_Working data_.
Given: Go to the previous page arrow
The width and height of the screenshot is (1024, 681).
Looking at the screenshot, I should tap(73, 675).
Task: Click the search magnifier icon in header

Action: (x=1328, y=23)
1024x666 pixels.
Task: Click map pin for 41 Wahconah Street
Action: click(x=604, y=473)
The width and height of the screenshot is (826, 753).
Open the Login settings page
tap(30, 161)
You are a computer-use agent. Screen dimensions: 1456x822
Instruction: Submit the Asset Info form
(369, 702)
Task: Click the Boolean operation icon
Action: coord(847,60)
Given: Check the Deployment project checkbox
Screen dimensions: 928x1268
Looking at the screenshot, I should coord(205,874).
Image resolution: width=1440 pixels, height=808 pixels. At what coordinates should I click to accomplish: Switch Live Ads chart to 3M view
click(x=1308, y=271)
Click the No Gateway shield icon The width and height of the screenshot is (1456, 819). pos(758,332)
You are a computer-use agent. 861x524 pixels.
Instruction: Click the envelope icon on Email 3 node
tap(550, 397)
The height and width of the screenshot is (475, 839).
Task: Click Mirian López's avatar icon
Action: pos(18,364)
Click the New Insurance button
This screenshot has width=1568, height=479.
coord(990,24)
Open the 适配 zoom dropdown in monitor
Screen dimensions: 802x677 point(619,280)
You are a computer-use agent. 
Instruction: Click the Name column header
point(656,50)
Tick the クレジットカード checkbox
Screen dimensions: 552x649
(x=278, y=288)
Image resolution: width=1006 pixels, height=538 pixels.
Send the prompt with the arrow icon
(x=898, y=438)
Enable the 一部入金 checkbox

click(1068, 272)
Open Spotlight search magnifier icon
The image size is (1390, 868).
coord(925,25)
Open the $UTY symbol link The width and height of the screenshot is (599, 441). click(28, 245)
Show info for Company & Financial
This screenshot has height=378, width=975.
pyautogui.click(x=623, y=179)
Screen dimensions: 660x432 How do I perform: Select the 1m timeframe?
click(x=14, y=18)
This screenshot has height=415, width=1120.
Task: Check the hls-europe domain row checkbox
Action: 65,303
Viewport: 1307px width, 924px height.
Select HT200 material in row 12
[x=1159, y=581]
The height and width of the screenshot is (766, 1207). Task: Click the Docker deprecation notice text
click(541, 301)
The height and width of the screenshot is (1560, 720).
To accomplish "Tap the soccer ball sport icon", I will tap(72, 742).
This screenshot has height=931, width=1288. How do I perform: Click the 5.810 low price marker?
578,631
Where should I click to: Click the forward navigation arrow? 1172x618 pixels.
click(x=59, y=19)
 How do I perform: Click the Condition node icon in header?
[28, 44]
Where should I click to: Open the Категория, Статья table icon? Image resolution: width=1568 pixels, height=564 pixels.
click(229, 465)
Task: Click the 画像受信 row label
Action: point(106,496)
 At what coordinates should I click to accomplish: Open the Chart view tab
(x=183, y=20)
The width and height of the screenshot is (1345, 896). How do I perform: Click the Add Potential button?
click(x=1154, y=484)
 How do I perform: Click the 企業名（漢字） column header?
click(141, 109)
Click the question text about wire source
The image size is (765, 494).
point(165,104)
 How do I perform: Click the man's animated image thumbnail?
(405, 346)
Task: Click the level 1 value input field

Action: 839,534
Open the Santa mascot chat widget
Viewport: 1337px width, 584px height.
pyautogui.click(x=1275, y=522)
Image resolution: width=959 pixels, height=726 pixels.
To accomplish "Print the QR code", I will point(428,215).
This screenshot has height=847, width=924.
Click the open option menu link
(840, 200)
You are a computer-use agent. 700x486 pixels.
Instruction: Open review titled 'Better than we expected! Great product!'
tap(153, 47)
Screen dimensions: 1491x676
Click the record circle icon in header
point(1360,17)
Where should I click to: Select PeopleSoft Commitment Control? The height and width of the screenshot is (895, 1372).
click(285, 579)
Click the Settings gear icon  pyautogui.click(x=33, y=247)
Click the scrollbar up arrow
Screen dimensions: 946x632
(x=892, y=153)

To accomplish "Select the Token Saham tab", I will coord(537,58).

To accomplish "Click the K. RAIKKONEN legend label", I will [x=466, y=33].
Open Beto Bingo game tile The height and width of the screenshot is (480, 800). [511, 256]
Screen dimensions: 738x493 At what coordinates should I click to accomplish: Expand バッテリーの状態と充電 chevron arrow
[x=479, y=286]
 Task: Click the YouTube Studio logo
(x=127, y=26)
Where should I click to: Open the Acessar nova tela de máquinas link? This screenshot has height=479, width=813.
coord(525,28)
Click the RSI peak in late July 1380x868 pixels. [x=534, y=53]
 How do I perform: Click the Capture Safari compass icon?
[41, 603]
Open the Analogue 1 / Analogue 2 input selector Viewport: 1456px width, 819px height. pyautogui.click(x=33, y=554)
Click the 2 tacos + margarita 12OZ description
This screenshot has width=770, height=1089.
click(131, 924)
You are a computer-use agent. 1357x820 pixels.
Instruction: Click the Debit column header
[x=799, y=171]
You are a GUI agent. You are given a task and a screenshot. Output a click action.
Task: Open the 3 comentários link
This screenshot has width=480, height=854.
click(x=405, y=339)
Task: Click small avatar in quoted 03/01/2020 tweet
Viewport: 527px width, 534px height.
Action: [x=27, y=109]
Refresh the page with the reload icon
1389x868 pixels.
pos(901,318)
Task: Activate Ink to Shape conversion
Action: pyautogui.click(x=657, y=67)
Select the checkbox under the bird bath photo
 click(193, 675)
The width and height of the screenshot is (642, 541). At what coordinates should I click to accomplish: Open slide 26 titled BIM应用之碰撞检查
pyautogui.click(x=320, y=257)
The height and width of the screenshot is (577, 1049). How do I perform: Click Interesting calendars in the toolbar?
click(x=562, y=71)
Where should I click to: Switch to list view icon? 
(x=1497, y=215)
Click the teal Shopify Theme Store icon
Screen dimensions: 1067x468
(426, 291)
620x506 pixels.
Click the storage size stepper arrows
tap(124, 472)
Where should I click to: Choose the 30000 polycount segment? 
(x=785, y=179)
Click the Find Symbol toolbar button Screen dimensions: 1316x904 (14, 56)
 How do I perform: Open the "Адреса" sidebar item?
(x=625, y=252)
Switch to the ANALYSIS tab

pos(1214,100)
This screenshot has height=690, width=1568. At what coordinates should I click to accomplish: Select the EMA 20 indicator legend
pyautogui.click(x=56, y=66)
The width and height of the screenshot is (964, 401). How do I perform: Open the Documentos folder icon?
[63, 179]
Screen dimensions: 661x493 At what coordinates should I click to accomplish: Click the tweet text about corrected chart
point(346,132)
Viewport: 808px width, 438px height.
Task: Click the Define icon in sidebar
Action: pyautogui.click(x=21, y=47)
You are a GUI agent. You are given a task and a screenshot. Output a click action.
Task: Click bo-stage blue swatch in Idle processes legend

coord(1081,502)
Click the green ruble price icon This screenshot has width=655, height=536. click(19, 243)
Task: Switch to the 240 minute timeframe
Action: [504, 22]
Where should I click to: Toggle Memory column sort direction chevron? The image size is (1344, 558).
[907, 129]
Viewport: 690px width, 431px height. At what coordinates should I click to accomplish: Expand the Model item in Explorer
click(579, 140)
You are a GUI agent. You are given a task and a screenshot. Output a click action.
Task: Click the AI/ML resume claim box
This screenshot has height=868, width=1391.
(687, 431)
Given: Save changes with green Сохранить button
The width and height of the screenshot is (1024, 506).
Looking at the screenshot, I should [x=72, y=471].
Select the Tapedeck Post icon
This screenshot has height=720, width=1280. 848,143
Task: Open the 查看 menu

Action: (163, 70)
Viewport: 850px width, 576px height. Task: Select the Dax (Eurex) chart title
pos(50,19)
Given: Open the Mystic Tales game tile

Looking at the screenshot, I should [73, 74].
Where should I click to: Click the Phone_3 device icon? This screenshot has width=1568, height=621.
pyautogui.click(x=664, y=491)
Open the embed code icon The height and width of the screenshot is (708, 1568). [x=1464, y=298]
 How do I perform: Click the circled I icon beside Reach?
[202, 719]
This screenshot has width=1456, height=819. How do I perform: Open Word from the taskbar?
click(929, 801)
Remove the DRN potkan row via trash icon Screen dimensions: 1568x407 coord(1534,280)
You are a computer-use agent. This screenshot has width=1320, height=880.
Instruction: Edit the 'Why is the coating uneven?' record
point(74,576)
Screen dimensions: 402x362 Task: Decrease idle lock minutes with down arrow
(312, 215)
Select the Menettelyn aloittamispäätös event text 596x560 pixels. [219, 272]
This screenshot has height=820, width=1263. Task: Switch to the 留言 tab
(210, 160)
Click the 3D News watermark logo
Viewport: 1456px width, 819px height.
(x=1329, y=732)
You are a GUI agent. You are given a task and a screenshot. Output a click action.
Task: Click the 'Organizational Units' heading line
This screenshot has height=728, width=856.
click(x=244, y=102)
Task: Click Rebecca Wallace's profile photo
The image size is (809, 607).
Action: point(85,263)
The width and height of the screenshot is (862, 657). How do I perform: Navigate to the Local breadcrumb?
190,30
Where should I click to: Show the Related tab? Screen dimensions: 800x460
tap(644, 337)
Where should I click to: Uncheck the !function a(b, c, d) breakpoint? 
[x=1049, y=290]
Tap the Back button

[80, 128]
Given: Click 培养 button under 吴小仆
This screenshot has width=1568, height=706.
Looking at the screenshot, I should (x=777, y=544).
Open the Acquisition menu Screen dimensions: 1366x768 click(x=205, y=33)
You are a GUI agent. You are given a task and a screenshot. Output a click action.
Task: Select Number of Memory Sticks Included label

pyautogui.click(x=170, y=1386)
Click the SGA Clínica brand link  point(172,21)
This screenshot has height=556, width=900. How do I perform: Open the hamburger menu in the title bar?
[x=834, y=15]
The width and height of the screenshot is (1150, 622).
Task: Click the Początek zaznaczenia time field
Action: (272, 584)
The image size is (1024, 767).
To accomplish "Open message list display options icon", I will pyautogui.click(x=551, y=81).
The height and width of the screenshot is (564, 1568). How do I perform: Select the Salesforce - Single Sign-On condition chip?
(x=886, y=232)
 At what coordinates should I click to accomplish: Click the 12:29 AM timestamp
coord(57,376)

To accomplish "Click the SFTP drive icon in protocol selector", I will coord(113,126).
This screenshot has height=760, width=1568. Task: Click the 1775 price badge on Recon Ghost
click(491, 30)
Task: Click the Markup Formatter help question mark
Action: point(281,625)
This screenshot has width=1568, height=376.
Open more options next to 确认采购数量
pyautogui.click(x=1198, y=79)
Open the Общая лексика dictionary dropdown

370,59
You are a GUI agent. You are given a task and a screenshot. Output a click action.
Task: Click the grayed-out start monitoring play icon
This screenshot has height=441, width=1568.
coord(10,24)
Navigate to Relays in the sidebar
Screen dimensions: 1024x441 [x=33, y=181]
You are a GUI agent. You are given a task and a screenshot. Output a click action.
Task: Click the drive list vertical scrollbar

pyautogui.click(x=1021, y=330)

_Goal_. Repeat the data verbatim, starting with the line that contains "Task: Click the search" and going on through the line that contains "tap(30, 161)".

_Completed task_.
Task: Click the search magnifier icon in header

Action: (x=1328, y=23)
1024x666 pixels.
Task: Click map pin for 41 Wahconah Street
Action: click(x=604, y=473)
The width and height of the screenshot is (826, 753).
Open the Login settings page
tap(30, 161)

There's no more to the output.